Exercise details: The task calls for the lines from the start of the entries below through the line with "Given: Apply H2 heading style", given again verbatim, with every picture dropped.

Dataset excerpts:
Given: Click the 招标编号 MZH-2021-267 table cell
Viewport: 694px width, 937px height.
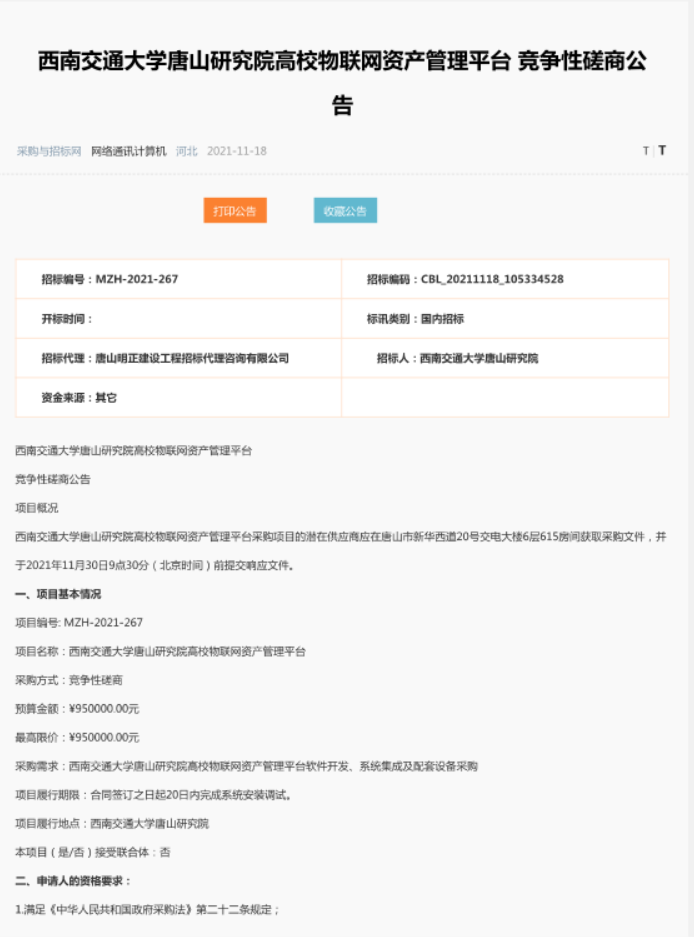Looking at the screenshot, I should pyautogui.click(x=179, y=279).
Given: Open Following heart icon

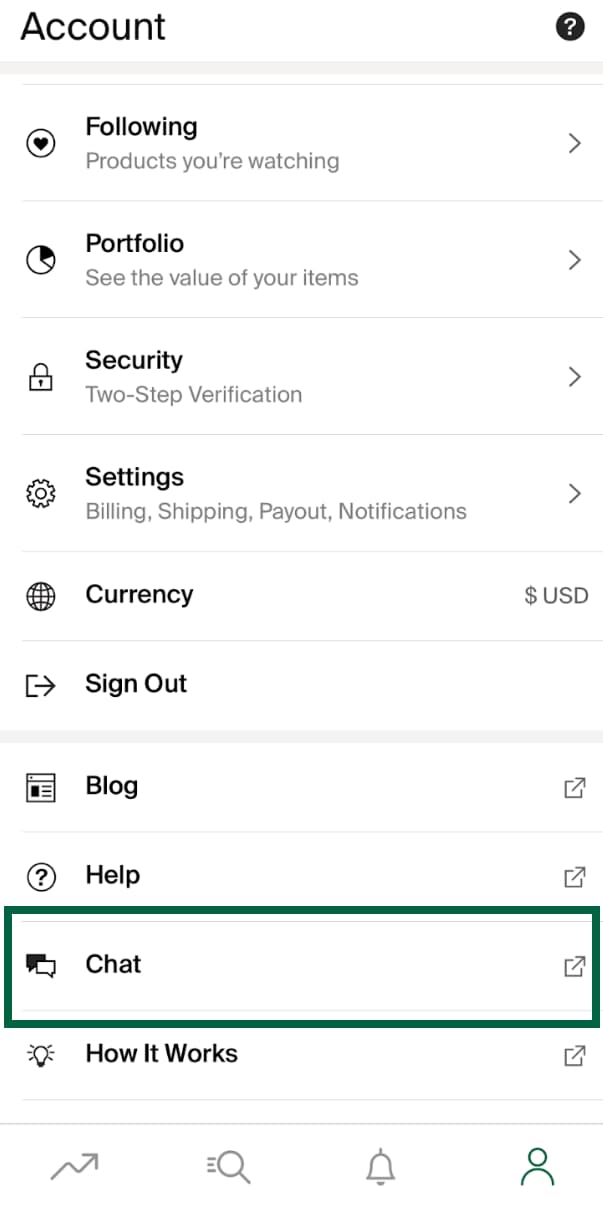Looking at the screenshot, I should pyautogui.click(x=40, y=144).
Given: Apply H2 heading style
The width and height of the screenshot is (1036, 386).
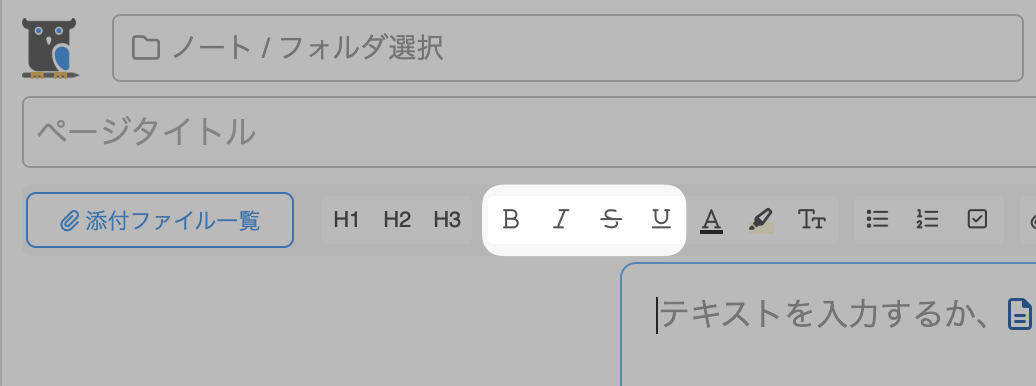Looking at the screenshot, I should coord(397,219).
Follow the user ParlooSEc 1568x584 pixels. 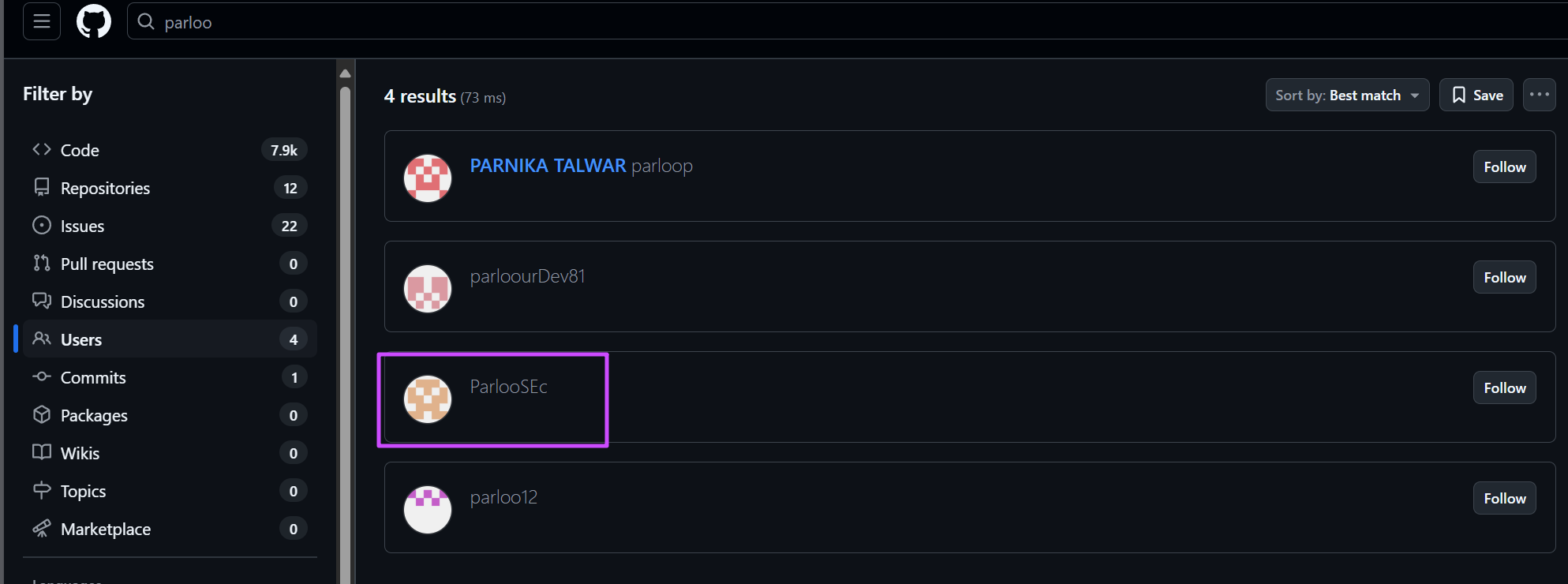point(1504,387)
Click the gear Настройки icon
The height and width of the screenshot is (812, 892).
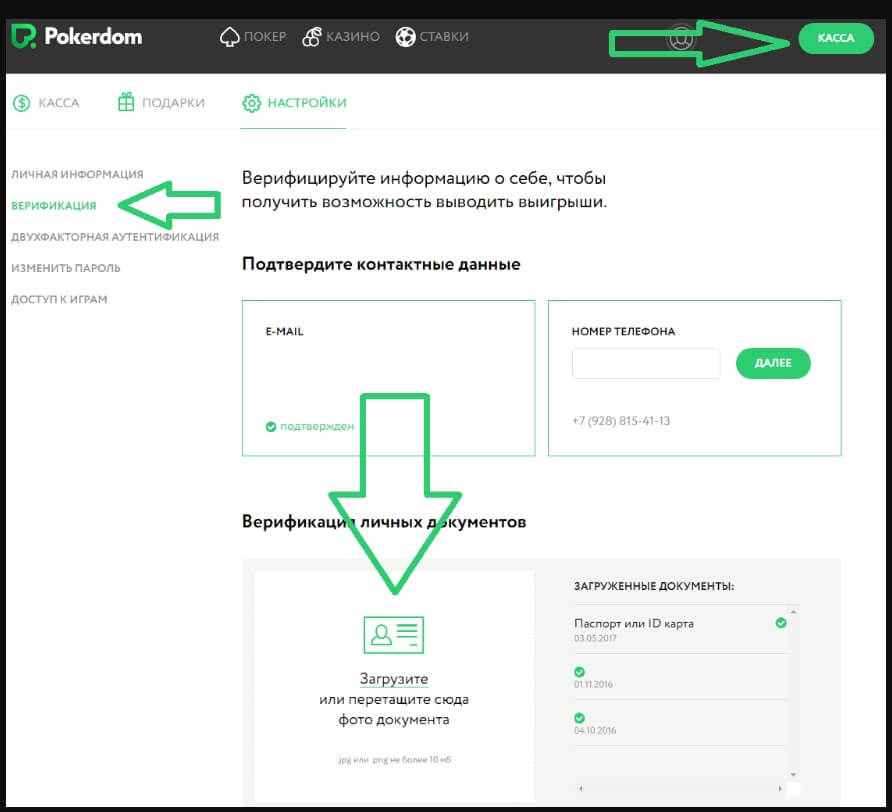click(251, 103)
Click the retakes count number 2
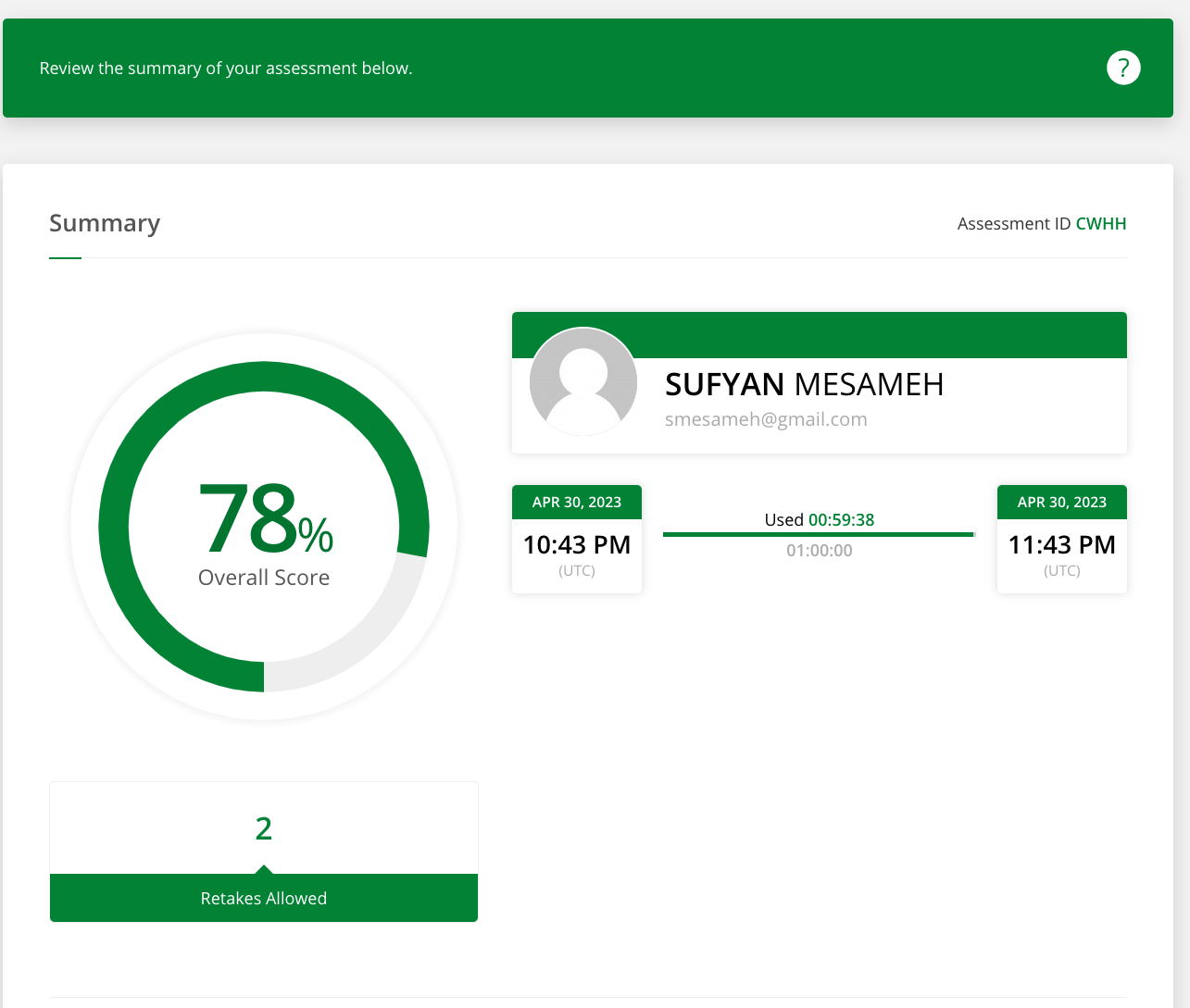This screenshot has width=1190, height=1008. (264, 828)
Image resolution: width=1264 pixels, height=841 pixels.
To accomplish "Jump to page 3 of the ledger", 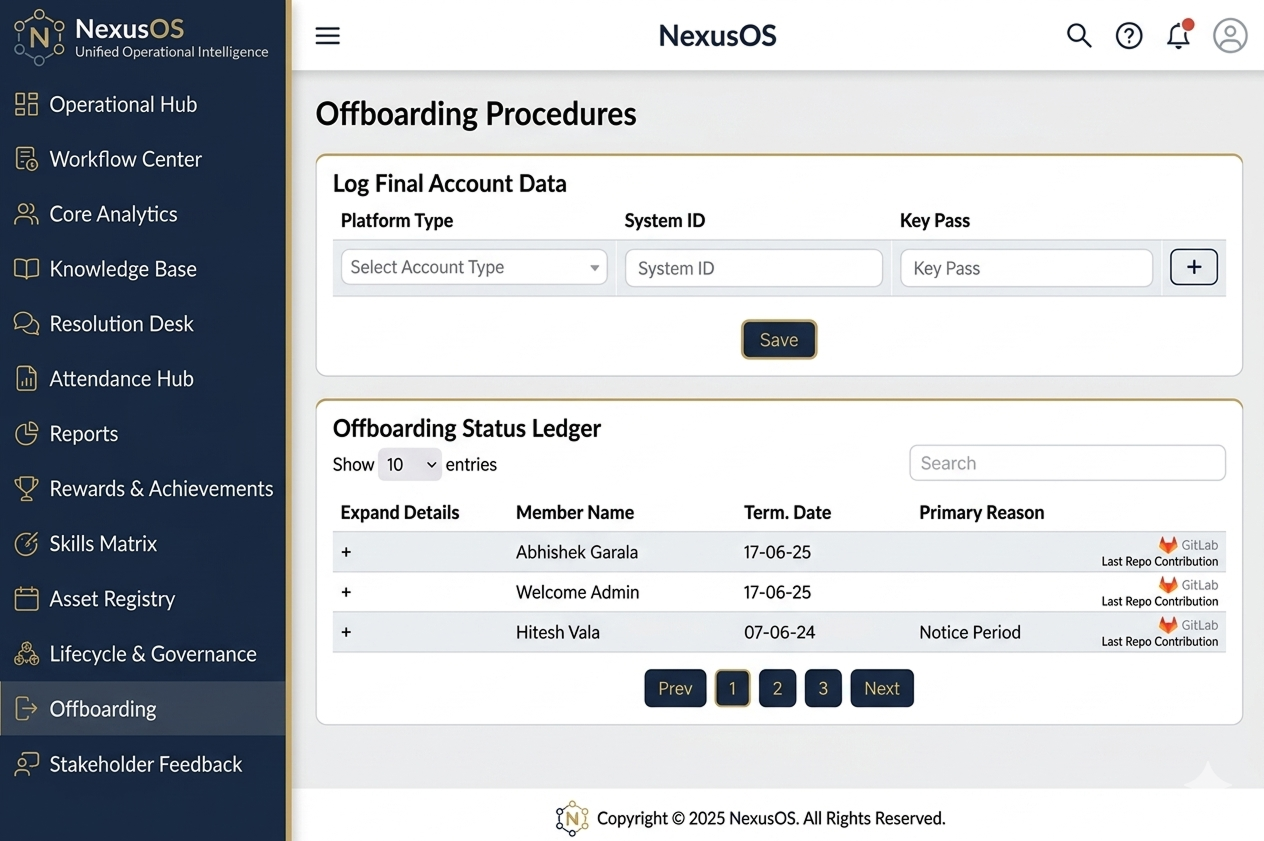I will pyautogui.click(x=823, y=688).
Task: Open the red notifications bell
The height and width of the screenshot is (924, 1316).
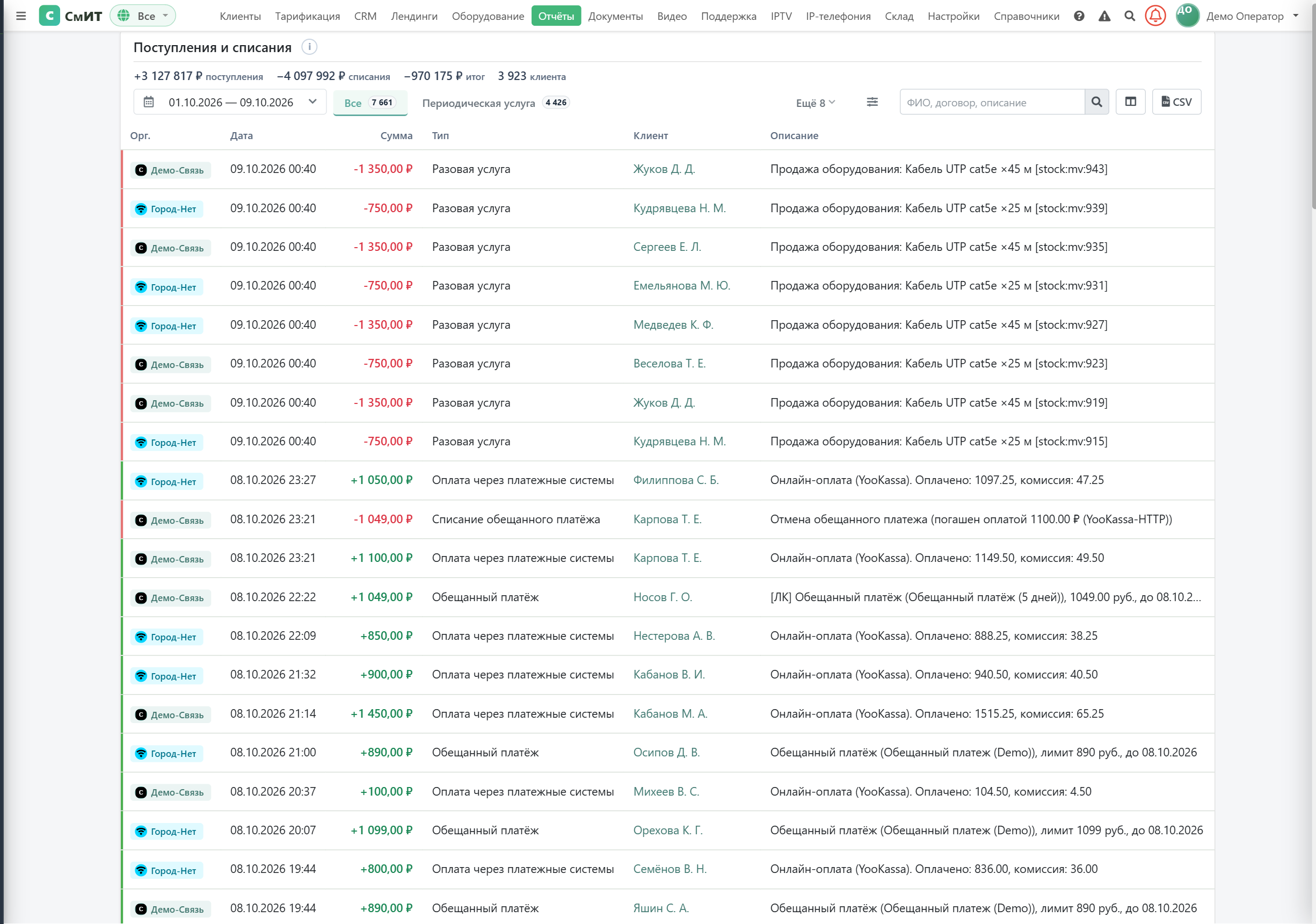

Written answer:
Given: Click the 招标编号 MZH-2021-267 table cell
Viewport: 694px width, 937px height.
Looking at the screenshot, I should pyautogui.click(x=179, y=279).
Given: Open Following heart icon

Looking at the screenshot, I should pyautogui.click(x=40, y=144).
Given: Apply H2 heading style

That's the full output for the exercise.